Why do you use ClassicPress instead of WordPress?

There are so many reasons, I don’t even know where to start.
Let’s start with the fact that you would like to have full control over your web project, here it is simply annoying that WordPress is being taken hostage by some elite developers. Gutenberg is definitely not a bad thing, but it should have stayed optional. Gutenberg causes WordPress to bloat, the constant changes and adjustments cause an enormous amount of maintenance, which is a reason not to use WordPress and Gutenberg, especially in productive systems (we don’t even want to talk about the security problems that it entails here).
React is also a point that severely limits the developer-friendliness of WordPress.
Sure, not everything is super and perfect with ClassicPress either, but I can count on it to be stable and fast, very fast in fact. Since there are no major changes that turn the entire structure upside down, the maintenance effort is also significantly lower, after all, time is money and the customer saves a lot.
One of the downsides is that more and more plugins for WordPress are becoming obsolete and no longer compatible, since it is hardly worth developing for two systems, especially since Gutenberg and React are making development for WordPress more and more complex.
I simply see the greatest danger for the future of ClassicPress in the fact that there are no plugins and themes available for the run-of-the-mill user without skills that cover every need with a click of the mouse, but users also have to make do with HTML, CSS, PhP and JS skills, which is not bad per se, even desirable, but fails due to the laziness of the masses.
For me, however, ClassicPress is my first choice for almost all web projects because it gives me the freedom and stability that a sustainable, long-term web project requires.
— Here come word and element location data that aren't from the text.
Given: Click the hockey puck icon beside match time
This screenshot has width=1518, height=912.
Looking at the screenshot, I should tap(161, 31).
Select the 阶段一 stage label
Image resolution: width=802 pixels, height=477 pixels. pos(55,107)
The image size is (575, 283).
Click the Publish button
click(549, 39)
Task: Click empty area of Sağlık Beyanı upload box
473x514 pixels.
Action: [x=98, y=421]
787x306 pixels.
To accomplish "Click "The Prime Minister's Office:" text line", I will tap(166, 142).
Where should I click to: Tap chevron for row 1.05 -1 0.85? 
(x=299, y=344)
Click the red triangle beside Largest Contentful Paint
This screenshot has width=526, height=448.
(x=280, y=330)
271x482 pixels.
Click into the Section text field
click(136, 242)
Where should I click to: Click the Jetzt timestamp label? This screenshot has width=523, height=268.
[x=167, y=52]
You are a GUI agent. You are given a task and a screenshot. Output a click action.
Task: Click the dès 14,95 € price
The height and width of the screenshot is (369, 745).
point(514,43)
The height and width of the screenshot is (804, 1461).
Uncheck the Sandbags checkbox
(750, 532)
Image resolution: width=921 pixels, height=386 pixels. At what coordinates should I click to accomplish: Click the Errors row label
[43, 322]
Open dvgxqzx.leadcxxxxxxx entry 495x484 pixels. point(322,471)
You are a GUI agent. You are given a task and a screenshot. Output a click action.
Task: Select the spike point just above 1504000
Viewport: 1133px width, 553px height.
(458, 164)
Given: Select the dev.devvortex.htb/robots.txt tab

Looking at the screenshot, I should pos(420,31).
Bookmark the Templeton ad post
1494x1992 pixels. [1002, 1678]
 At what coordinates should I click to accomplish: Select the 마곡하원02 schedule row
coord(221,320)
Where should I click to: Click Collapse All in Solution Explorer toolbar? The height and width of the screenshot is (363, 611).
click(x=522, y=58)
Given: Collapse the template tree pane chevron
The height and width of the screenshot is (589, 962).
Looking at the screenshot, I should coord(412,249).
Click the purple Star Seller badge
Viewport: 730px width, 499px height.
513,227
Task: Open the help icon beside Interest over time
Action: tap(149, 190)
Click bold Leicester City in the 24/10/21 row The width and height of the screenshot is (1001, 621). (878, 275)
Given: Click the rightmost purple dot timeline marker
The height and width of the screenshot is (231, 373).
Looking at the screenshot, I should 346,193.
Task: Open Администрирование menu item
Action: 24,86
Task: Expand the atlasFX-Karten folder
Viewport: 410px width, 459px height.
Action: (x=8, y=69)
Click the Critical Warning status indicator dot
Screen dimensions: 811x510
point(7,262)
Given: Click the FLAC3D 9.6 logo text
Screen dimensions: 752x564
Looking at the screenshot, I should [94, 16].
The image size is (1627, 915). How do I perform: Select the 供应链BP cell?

And I’ve been using ClassicPress for a number of years now, so I’ve accumulated a small collection of plugins/themes that only run on ClassicPress and which I also maintain for ClassicPress.
At this point I would like to invite you again to take a look and I am happy about every one of the vlt. maintain one or the other tool in this collection together with me in the spirit of ClassicPress.


Simple for me: Less is More! The smaller the footprint; the faster a site will load. Not getting into details about if this is a true statement 'cause laws of physics say, cleaner, less cluttered code loads faster than more code (WP).

Just running Hello World would be the way to compare CP to WP. No plugins to bother the page load test and nothing to contest this discussion point as right or wrong in philosophy or opinions.

Also… “I think the market is lack of lightweight solutions and here may be a big opportunity for ClassicPress.” as someone stated in another discussion thread.

Just give me a base footprint to Manage my Content with and let this developer do the heavy lifting of how much code will occupy the System.


I’ve been moving back and forth between ClassicPress, Wordpress and Directus (headless CMS) everyday for the past week, I’m starting to understand why I like ClassicPress more.

  1. Keeping things simple - - I’m not a pro coder, I just know enough HTML, CSS, PHP to get by. I try to avoid JS because I’m terrible at it :slight_smile: Old wordpress and its HTML/CSS/PHP/SQL backbone is simple, practical and feels really familiar. The Gutenberg editor looks like I stepped into a Wix dashboard or something, it’s unsettling.
  2. Performance
  3. No bloat - - I hate having code on an install that isn’t getting used, or will never be used. None of my sites will use any of the embed features of Gutenberg, I don’t want it sitting around and making my admin experience slower and more cluttered.
  4. Thankfully, older versions of many plugins still work. A fellow forum member sent me older versions of GeneratePress and Elementor, they’re both compatible. Older versions of Support Board plugin work, older versions of Mailpoet work. And Pods 2.7.31 works, which is my go-to for CPTs. I was also pleasantly surprised to see that every v.4.9 compatible plugin I tested (from the wp plugin website) worked.

All of my sites now run using ClassicPress.

  • It’s easy to use.

  • It loads faster.

  • It’s flexible.

  • The CP community is very helpful.


For me, although I’ve not moved my site to it yet in live, is that it is much less bloated. I’ve developed a plugin (probably not the best in the world but it works) which allows me to put lots of stuff into posts and Gutenberg and blocks just kills it off and I don’t have the skills to re-write it so it works.

I used to like WP because it was customisable by people who weren’t professional developers and it just worked.